WHAT YOU HAVE TO DO:
Count every line in this listing that has "cell". Reply with only the total.

INPUT RECORDS:
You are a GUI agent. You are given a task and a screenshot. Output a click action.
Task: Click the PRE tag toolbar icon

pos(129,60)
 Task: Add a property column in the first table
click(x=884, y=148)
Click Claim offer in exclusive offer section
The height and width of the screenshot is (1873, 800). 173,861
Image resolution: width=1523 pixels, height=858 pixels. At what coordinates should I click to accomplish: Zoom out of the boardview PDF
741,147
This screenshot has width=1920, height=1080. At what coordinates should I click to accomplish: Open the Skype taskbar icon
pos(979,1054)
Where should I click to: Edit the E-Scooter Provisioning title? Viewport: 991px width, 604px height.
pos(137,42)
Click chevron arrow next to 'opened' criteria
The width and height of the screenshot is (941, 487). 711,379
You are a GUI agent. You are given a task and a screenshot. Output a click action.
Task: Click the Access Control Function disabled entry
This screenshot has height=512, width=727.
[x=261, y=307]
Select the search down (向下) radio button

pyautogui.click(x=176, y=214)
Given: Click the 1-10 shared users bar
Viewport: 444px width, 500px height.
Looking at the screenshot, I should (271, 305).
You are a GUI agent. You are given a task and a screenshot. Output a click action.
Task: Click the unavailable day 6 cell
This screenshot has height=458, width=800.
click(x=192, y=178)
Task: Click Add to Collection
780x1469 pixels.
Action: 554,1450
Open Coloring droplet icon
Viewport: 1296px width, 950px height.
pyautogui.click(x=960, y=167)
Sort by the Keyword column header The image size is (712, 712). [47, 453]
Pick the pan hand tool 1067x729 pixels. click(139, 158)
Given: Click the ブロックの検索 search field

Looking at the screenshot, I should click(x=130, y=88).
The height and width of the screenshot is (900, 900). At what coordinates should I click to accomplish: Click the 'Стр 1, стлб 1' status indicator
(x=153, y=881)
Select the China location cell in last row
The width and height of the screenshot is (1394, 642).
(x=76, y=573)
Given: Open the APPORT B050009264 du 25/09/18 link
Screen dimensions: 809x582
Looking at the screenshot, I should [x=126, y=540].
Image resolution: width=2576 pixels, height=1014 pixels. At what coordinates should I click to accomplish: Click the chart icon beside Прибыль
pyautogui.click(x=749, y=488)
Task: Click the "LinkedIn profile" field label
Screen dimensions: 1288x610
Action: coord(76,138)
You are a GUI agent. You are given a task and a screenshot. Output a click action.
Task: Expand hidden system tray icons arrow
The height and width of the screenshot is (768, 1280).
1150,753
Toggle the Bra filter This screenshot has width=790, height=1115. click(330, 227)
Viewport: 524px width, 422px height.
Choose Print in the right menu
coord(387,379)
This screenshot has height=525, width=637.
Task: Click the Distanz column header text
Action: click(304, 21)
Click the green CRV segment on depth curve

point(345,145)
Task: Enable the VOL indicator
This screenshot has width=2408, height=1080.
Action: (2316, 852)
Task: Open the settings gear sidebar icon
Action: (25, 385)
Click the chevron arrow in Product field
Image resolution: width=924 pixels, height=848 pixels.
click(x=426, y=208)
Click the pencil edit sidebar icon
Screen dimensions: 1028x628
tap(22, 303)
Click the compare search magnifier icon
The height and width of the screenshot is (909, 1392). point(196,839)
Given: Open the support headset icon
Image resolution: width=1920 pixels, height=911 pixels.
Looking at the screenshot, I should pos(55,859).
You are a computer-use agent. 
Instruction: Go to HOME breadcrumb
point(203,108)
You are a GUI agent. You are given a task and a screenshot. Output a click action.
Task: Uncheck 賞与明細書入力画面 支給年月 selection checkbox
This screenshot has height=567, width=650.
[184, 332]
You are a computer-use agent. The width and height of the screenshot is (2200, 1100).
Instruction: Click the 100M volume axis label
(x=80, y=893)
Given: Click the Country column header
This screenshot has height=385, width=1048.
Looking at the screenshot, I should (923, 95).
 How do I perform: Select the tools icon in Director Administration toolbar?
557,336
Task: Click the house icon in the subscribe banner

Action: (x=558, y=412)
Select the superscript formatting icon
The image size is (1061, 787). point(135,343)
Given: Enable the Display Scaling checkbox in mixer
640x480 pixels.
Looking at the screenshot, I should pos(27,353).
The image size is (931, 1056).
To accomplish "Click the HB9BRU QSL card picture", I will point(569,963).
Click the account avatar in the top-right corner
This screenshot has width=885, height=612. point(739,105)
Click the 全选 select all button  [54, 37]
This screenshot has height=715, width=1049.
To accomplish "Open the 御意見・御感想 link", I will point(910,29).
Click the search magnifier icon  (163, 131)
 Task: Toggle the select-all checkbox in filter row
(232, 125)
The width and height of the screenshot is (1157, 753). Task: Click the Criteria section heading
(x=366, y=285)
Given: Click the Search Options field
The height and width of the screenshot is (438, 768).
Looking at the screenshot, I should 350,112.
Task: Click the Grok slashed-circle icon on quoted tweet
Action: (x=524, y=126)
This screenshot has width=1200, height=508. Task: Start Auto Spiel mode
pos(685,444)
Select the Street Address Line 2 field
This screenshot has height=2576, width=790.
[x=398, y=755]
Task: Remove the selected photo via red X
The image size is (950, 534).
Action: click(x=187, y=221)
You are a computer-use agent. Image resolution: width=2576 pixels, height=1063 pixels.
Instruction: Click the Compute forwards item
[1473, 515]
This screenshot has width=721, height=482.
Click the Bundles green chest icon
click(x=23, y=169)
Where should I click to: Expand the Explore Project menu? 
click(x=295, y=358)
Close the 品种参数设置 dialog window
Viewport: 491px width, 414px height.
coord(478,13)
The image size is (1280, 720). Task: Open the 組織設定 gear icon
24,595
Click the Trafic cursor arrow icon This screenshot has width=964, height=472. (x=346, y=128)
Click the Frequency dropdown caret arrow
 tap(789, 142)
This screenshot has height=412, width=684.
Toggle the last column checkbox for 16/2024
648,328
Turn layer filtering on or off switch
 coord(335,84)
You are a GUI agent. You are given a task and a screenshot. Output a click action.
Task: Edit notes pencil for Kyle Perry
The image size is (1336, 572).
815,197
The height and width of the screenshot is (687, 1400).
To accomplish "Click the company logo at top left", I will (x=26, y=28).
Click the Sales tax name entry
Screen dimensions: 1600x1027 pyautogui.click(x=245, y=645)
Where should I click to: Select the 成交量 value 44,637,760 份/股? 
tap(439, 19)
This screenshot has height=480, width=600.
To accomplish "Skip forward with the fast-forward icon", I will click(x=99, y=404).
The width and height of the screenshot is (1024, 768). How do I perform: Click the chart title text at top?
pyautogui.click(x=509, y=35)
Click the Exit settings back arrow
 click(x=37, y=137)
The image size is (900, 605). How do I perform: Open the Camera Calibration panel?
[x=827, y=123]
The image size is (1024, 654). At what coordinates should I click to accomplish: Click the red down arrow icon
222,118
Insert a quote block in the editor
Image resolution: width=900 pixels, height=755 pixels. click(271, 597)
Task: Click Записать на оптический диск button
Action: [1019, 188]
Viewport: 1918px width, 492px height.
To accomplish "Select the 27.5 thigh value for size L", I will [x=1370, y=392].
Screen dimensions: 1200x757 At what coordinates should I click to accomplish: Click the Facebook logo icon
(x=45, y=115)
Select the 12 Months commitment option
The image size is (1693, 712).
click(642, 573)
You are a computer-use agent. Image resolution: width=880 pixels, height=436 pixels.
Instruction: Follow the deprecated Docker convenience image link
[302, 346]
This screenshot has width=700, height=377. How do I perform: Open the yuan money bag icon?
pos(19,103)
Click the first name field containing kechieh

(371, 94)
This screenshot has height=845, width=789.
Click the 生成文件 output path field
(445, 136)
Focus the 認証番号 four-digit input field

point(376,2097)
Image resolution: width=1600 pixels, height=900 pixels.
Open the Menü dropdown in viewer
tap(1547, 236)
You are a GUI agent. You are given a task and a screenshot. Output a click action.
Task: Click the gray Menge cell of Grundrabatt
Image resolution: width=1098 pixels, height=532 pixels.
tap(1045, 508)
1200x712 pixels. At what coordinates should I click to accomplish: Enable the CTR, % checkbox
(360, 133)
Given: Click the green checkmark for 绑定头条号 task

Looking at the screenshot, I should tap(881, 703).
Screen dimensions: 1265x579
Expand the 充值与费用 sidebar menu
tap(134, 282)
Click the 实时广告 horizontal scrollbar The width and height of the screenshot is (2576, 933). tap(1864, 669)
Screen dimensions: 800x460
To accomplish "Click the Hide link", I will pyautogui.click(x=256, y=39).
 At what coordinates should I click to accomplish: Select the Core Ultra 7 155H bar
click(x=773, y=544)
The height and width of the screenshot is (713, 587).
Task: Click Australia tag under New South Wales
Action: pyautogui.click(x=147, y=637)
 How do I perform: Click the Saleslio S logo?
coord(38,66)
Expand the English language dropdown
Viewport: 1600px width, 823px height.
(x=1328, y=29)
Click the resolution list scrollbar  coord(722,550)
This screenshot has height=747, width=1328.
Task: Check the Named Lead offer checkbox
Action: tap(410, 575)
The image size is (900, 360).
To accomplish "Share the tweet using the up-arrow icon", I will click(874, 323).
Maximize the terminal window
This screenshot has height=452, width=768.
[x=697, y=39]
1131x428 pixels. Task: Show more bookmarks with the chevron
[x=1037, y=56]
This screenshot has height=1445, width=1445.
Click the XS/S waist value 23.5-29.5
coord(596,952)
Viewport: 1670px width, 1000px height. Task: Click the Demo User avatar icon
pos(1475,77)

RESPONSE TO THE EXERCISE:
3